Saved data entries:
● ● ●

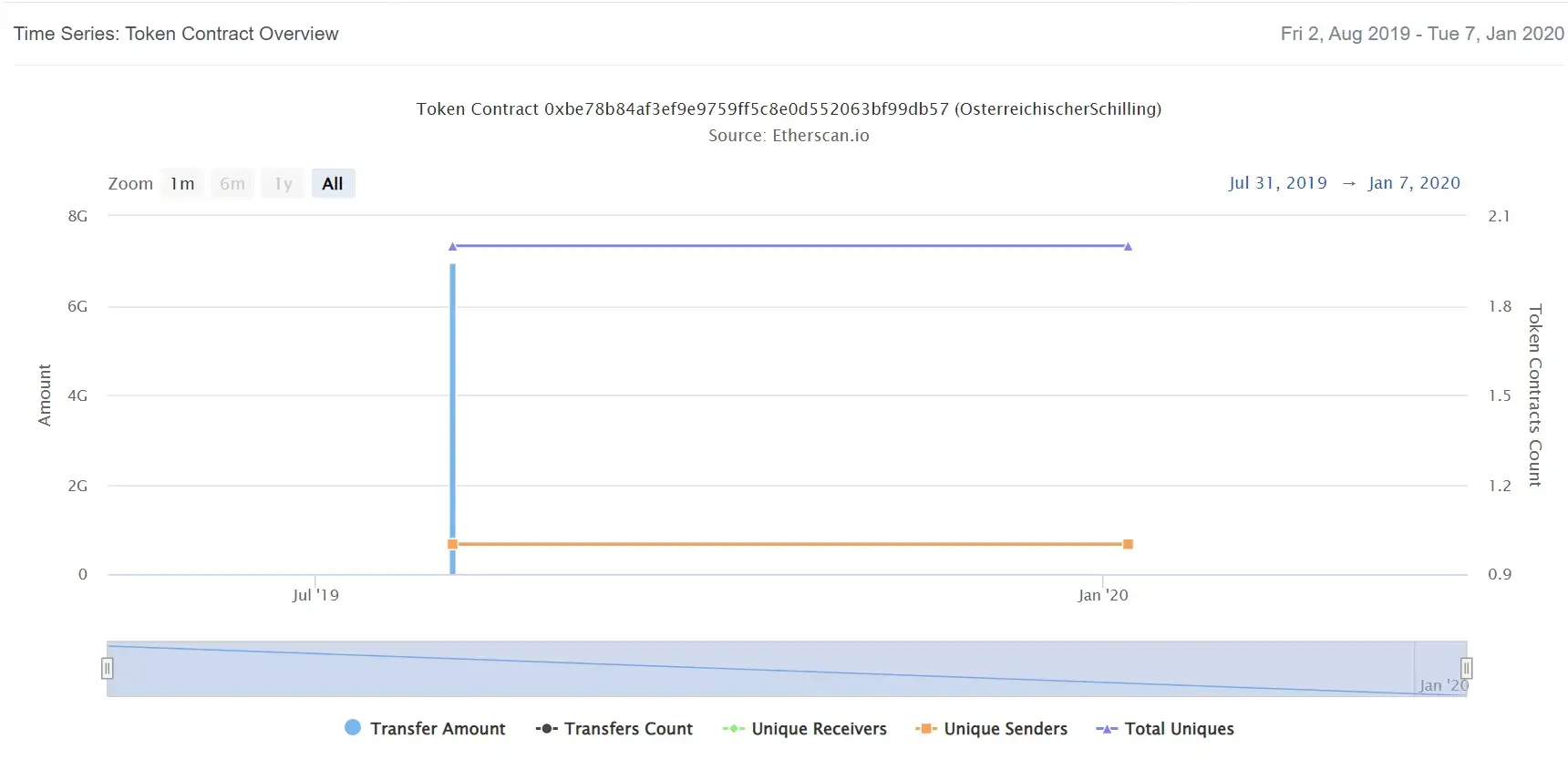Click the green Unique Receivers legend diamond
This screenshot has width=1568, height=780.
[x=734, y=729]
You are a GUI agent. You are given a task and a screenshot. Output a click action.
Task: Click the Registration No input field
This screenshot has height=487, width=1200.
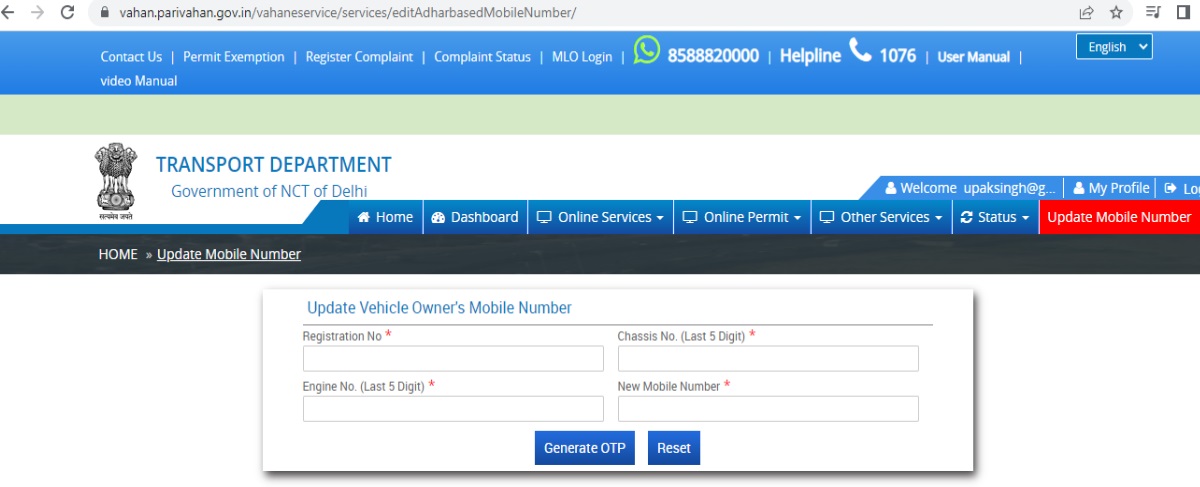453,359
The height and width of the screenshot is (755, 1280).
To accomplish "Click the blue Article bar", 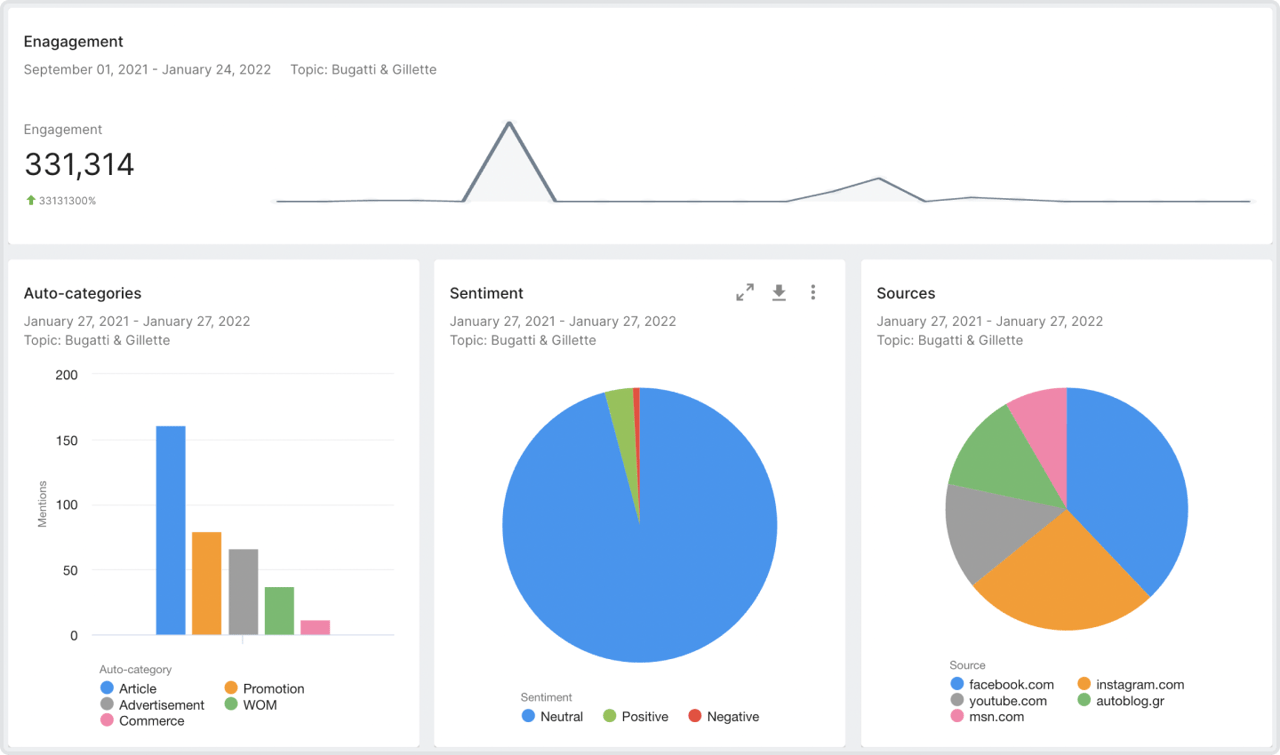I will [x=171, y=530].
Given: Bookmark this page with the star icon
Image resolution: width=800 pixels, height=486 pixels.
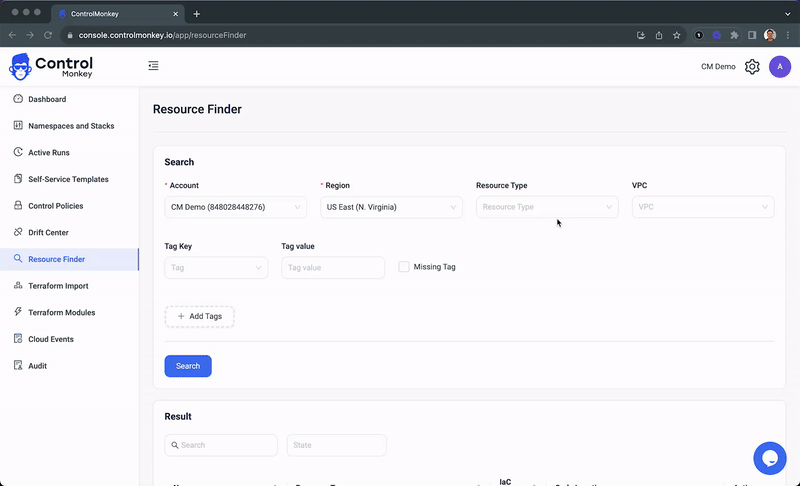Looking at the screenshot, I should coord(677,35).
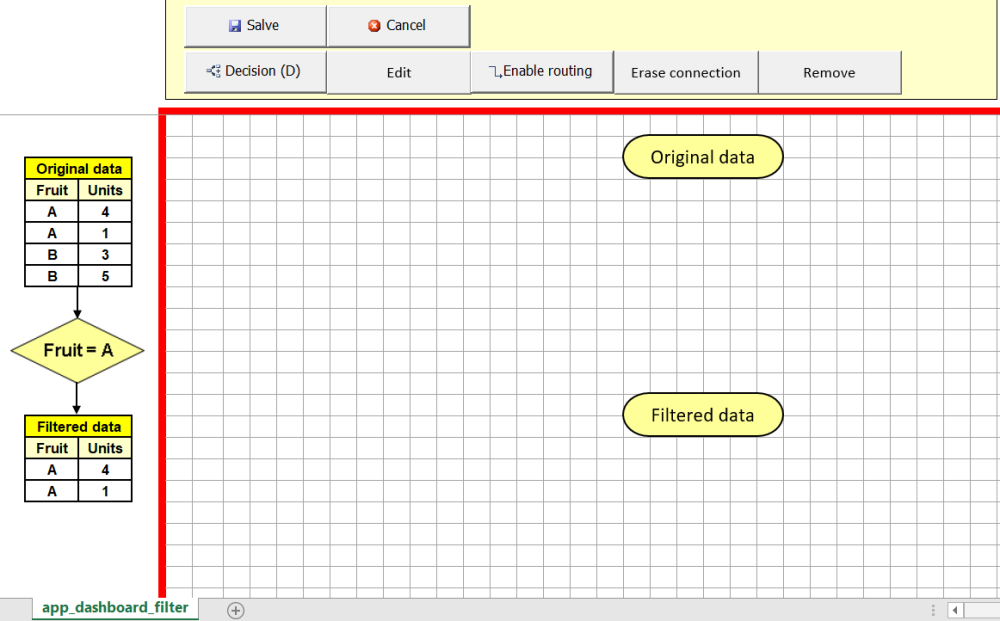Click the Remove button
The width and height of the screenshot is (1000, 621).
coord(830,72)
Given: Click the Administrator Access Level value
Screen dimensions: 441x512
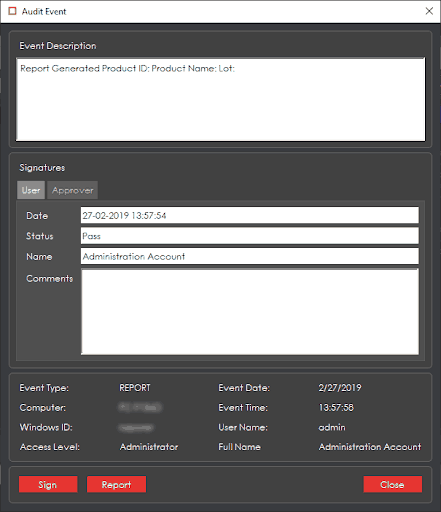Looking at the screenshot, I should [x=149, y=447].
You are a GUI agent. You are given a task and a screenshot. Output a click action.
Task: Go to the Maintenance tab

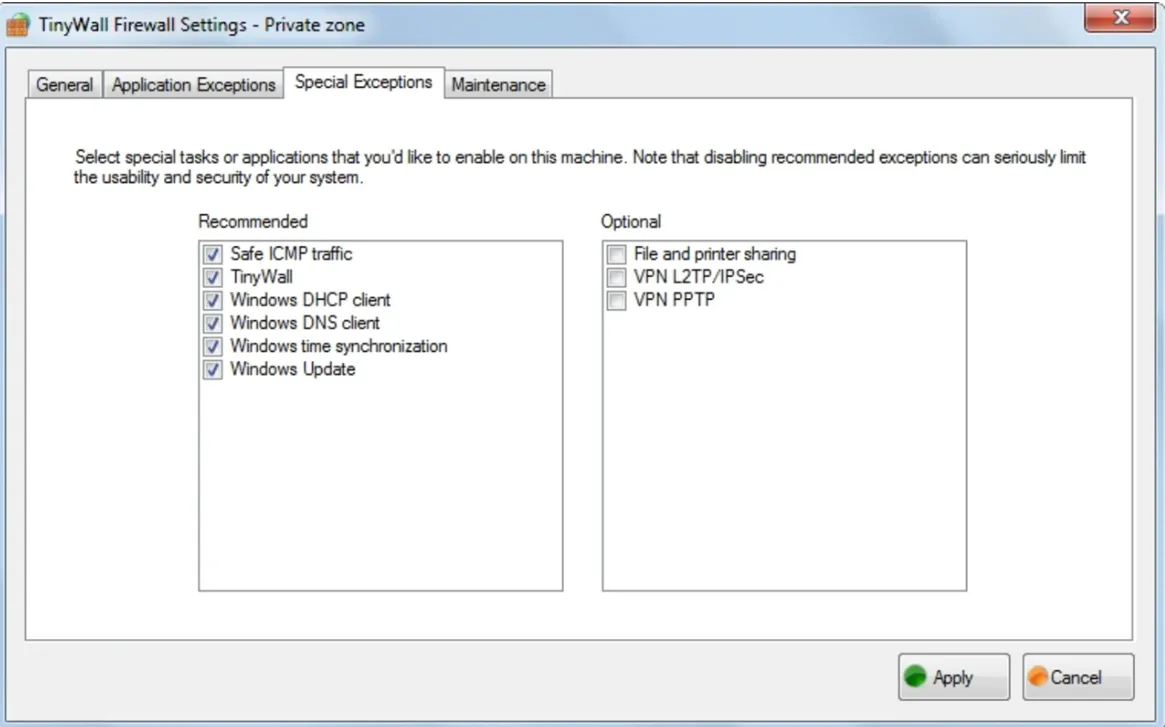[499, 85]
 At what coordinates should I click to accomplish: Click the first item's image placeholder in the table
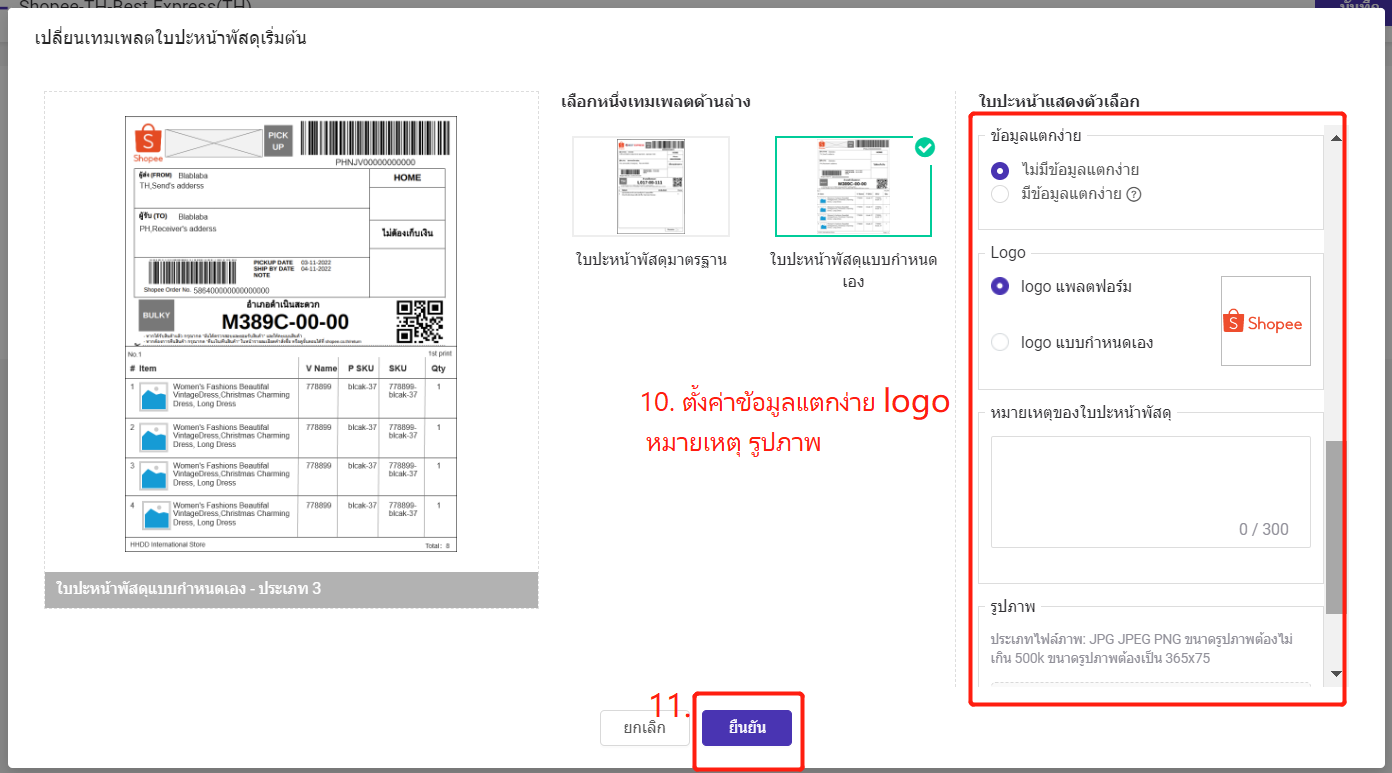click(155, 397)
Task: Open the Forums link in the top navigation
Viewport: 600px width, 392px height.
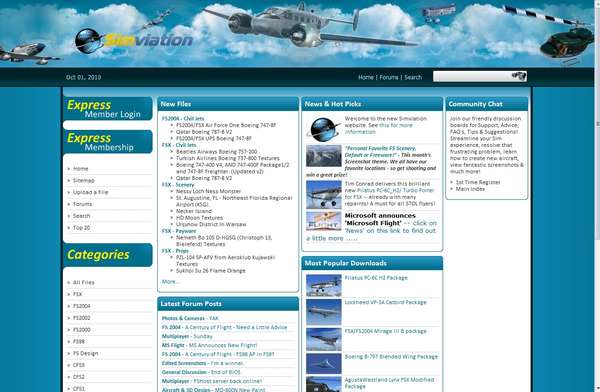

● ● ●

* **ASSIGNMENT**
Write out again, exactly, each line from the one containing "Given: Click the" through the last line of the entries, and omit every picture.

* **RESPONSE AREA**
Given: Click the Administrator Access Level value
Screen dimensions: 441x512
Looking at the screenshot, I should [x=149, y=447].
You are a GUI agent. You are given a task and a screenshot. Output a click action.
Task: Go to the Maintenance tab

[499, 85]
 At what coordinates should I click to accomplish: Click the first item's image placeholder in the table
click(155, 397)
Task: Open the Forums link in the top navigation
Viewport: 600px width, 392px height.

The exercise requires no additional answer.